Data to use Start Marker
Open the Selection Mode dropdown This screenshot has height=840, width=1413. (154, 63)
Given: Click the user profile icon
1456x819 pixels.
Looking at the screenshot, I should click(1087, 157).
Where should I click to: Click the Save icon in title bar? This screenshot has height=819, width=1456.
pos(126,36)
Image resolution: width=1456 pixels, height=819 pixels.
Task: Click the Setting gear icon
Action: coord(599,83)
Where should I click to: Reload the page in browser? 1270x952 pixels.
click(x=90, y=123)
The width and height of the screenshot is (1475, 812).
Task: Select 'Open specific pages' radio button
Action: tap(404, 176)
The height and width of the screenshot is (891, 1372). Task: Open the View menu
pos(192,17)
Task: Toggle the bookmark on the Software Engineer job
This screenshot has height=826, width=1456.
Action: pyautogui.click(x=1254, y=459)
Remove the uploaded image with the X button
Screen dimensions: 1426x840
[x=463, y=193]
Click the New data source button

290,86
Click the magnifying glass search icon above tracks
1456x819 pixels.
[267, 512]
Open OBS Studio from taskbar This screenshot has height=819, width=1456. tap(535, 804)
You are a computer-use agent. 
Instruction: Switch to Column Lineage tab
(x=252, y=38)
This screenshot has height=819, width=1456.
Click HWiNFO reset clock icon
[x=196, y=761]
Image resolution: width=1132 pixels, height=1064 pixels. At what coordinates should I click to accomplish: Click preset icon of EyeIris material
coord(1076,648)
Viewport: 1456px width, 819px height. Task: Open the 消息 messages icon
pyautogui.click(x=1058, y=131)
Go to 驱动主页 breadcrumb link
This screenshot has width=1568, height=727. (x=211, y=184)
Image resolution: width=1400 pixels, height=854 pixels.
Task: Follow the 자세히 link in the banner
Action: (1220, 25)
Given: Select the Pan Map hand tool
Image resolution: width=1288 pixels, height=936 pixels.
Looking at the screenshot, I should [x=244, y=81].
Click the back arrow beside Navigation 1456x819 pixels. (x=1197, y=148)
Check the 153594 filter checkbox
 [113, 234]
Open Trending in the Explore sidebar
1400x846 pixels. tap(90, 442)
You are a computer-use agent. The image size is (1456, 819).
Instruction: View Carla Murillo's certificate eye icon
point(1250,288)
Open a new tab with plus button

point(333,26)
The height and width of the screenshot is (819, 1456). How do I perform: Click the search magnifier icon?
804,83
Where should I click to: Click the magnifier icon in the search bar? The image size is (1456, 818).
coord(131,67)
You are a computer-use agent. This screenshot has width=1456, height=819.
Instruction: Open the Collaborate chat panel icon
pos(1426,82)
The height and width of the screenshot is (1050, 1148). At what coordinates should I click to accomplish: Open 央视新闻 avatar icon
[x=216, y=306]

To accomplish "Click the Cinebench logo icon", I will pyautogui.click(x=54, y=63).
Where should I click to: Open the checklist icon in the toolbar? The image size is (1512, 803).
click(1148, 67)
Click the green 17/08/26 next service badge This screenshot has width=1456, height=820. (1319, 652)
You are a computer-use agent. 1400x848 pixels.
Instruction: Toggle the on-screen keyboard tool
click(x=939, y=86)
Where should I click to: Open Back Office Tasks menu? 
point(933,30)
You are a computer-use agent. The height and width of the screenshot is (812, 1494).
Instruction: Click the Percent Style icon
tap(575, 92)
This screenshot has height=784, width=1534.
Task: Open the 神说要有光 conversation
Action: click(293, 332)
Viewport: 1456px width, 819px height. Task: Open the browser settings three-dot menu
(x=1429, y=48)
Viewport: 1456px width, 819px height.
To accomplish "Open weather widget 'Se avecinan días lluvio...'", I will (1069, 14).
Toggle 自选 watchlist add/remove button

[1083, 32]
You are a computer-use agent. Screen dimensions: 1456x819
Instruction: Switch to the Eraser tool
Data to use End Marker
Where does the word "agent" occur in the records? Return every line that holds it.

You are a computer-use agent. 
You are a computer-use agent. The image size is (1456, 819).
You are a computer-use agent. This screenshot has width=1456, height=819.
You are a computer-use agent. 1400x848 pixels.
You are a computer-use agent. The height and width of the screenshot is (812, 1494).
You are a computer-use agent. Screen dimensions: 1456x819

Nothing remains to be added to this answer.